(SUPPLIED MATERIAL)
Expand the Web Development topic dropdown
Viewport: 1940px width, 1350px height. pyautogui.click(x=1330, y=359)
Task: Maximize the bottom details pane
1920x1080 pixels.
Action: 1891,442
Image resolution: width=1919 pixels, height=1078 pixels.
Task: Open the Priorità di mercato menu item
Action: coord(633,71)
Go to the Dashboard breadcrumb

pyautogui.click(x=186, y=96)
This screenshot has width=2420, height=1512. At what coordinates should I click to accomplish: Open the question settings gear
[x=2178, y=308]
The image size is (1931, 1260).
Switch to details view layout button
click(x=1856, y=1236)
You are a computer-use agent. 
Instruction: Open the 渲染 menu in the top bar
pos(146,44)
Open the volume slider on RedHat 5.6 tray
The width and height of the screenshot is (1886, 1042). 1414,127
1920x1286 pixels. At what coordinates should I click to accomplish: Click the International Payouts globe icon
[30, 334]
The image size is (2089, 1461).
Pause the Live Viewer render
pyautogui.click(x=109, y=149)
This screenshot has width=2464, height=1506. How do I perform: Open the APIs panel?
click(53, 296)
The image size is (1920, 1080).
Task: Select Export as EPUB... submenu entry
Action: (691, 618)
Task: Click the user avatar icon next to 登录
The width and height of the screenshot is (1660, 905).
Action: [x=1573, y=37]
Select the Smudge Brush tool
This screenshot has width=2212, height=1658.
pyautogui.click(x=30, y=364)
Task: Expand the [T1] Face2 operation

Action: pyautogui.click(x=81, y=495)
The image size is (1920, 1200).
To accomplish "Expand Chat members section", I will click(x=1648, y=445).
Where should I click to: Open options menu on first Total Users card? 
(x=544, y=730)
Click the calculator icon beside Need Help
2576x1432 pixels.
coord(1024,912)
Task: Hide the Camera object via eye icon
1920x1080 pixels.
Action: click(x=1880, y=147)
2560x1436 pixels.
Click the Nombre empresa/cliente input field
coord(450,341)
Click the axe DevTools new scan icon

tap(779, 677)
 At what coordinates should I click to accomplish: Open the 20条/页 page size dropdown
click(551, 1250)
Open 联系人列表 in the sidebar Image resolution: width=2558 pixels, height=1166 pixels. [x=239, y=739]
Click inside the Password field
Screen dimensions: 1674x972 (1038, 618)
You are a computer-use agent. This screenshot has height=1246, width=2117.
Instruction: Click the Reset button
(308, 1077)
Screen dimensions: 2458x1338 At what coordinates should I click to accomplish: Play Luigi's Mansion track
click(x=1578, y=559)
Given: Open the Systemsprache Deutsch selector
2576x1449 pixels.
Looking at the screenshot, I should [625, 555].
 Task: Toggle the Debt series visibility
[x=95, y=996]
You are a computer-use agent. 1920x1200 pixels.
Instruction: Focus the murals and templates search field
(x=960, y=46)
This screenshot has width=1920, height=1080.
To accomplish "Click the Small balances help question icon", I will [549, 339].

(EXERCISE BRIEF)
Report every line in the data that holds "computer", copying each one.

(SOLUTION)
You are a computer-use agent. 
You are a computer-use agent. This screenshot has height=1246, width=2117.
You are a computer-use agent. 1920x1200 pixels.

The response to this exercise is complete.